Control your emotions. When we make mistakes, it’s easy to feel frustrated, overwhelmed, or even ready to give up. If you're feeling overly emotional or stressed, take a moment to relax. Attempting to fix your mistakes while your emotions are heightened won’t help you.

Cope with the situation. Focusing on how to handle negative emotions can make you feel better. Reflect on the strategies you’ve used in the past to cope with mistakes. Identify which approaches were effective and which ones made you feel worse.
- Some common coping methods include: speaking positively to yourself (affirmations), exercising, or engaging in relaxing activities like reading or playing games.
- On the other hand, methods that won't help include focusing on self-destructive behaviors like: using alcohol or drugs, physically harming yourself, overthinking, or engaging in negative self-talk.
Effective Communication

Be assertive. Assertive communication means expressing your thoughts and feelings in a respectful and appropriate way. When you're assertive, you admit your mistakes and take responsibility without blaming others.
- Avoid negative behaviors, such as avoiding the issue, evading responsibility, following others’ wishes without standing up for yourself, or not defending your position.
- Do not adopt aggressive behaviors, such as raising your voice, shouting, belittling others, swearing, or engaging in violent actions (throwing objects, physical harm).
- Avoid passive-aggressive behavior. This involves a mix of negativity and aggression, often where you feel upset but aren’t ready to face your emotions. You might take actions behind someone's back or engage in silent treatment, which is not healthy communication and leaves the other person confused about your intentions.
- Send positive non-verbal messages. Non-verbal communication can help convey your message to others. A simple smile, for example, can signal, 'I could be upset, but I’m choosing to be brave and rise above this situation.'

Listen actively. Allow the person who is upset to vent their frustration and wait for their response.
- Focus solely on listening to the other person instead of thinking about how to respond. Pay attention to their feelings and thoughts, rather than your own.
- Summarize their message and ask clarifying questions, like 'I hear you’re upset because I forgot to clean the bathroom, is that right?'
- Empathize. Try to understand their perspective and put yourself in their shoes.

Apologize. Occasionally, when we make a mistake, we hurt others. Offering an apology shows that you regret your actions, feel remorse for the harm caused, and desire to improve in the future.
- Do not make excuses or attempt to brush off the issue. Simply admit your fault. For instance, you can say, "I acknowledge I forgot to clean the bathroom. I apologize."
- Be cautious not to blame others. Avoid saying things like, "If you had reminded me to clean, I probably wouldn’t have forgotten and would have completed the task."

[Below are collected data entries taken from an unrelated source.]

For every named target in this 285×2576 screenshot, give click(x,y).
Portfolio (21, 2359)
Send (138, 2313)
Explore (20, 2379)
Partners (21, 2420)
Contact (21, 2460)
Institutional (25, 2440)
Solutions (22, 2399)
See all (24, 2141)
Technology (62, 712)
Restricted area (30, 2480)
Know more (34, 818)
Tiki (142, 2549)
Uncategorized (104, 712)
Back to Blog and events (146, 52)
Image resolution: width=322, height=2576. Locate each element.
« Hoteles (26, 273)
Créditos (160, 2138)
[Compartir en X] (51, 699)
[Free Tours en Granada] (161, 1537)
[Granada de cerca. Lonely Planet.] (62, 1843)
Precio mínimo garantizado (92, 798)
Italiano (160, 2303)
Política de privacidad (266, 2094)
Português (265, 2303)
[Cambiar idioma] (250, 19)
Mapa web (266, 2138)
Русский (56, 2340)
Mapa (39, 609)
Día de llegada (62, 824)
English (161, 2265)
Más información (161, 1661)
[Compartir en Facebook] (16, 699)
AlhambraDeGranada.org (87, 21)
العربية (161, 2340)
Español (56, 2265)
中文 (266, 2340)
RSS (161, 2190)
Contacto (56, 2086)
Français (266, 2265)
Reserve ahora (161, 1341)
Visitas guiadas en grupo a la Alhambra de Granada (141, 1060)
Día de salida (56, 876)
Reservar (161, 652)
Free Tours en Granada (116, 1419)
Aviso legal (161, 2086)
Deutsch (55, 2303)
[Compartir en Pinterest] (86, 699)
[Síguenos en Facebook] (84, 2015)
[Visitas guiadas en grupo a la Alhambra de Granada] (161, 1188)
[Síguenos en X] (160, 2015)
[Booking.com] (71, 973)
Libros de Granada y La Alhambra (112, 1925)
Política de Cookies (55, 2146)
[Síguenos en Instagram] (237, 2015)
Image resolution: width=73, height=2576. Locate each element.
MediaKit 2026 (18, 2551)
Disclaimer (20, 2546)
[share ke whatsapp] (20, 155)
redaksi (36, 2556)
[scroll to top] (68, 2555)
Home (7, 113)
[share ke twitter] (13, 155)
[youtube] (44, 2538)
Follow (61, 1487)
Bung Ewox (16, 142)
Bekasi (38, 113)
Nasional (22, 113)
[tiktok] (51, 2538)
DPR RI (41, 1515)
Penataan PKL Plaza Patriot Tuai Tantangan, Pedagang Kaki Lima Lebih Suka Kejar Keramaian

Commit to making positive changes. Expressing a plan to make amends and commit to solving the issue is an effective way to rectify mistakes, especially when they affect others.
- Try to find a solution. You can ask the person what they would like you to do to make things right. For example, you could ask, "What can I do now to help you?"
- Seek ways in which you can improve in the future. You could ask the person, "What do you think might help me avoid making this mistake again in the future?"
- Let them know you are willing to put in the effort to avoid repeating the same mistake. You might say something like, "I don’t want this to happen again, so I’ll work on ____." Be specific about what you plan to do, for example, "I’ll make a to-do list so I won’t forget my tasks in the future."
Advice
- If a task is too overwhelming or confusing, take a short break or ask for assistance.
- If you can’t immediately fix the mistake or make things better, focus on what you can do to improve going forward.
Warning
- Do not attempt to fix a mistake if it could endanger yourself or others. Always prioritize the safety, physical, and mental well-being of both yourself and those around you.